The city of Lyon holds many mysteries. Like Île Barbe or the Saint-Jean Astronomical Clock, which have as many legends as years of existence, here’s another place that’s not bad in its genre. You might even say it’s a step up. Thrill-seekers are in for a treat. And we’re talking about angels, because this time we’re talking about a church like no other: l’Église du Bon-Pasteur. The high mass of the fart starts now!

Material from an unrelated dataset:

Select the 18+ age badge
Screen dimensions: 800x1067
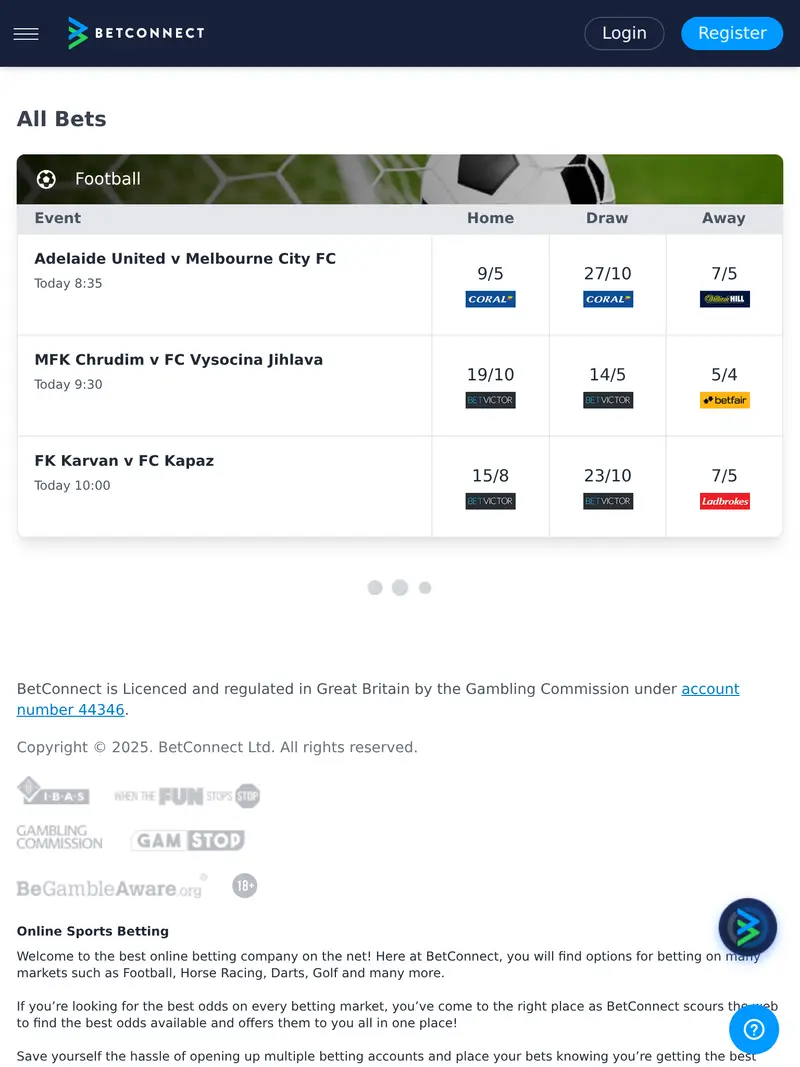coord(244,885)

Building a place of worship in every sense of the word
The crazy story of this church in the heart of the Croix-Rousse began with the presence of Napoleon III. In 1869, the Emperor came to lay the foundation stone in circumstances that were already disastrous: the Franco-Prussian war in the aftermath brought construction to a screeching halt. The construction phase was once again interrupted by the discovery of animal bones of all kinds, covered by Roman tiles… Satanic ritual or ancient ossuary, whatever the case, we’ve seen better welcome gifts.

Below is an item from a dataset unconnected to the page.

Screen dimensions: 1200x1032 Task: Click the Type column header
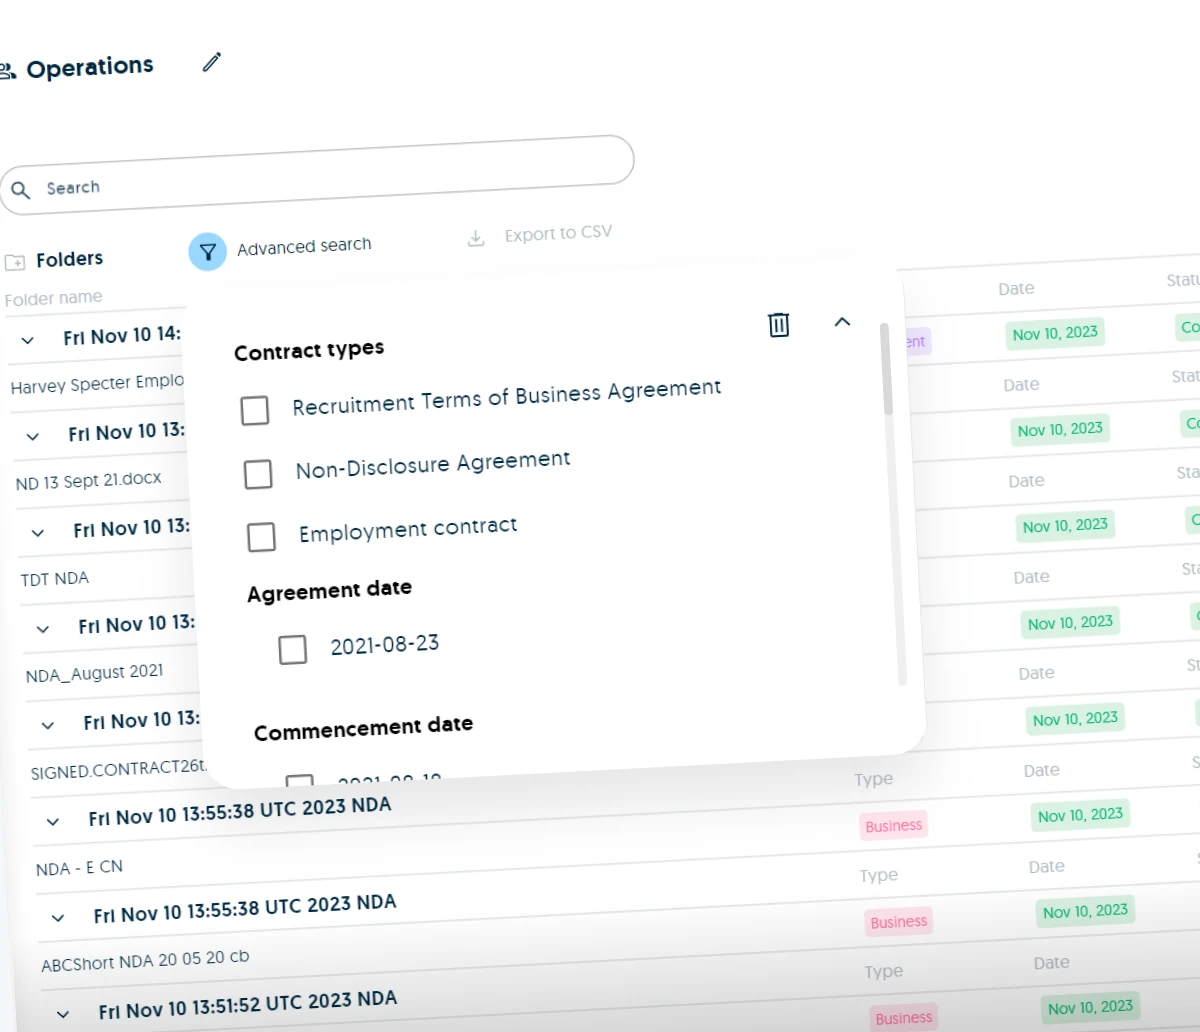tap(873, 778)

The people of Lyon would have to wait 14 long years before being able to pay their respects in this parish. Another peculiarity is that the steps leading up to the main entrance never existed; the faithful had to use the side doors. A strange way to enter the house of the Lord, which by definition is always open…
But where does the series of miscellaneous facts about the Church of the Good Shepherd end?
Quickly disused, the church fell into a state of sordid disrepair. A fire in the ’80s and the continuing deterioration of the premises, coinciding with the presence of Beaux-Arts students using the site at the same time, continue to fuel the legend surrounding this church. Some talk of a squat, satanic meetings and all that goes with it. It’s impossible to know what’s true and what’s false, but what’s certain is that, given the current state of the premises, the church wasn’t just visited by altar boys.
As you’ll have gathered, Lyon’s Église du Bon-Pasteur doesn’t take half-measures when it comes to events, and seems to have only its name to console itself. Whatever the case, it feeds our imagination, and continues to do so. We remind you that the premises are closed and strictly forbidden to the public and, believe us, you’d be better off staying under the comforter!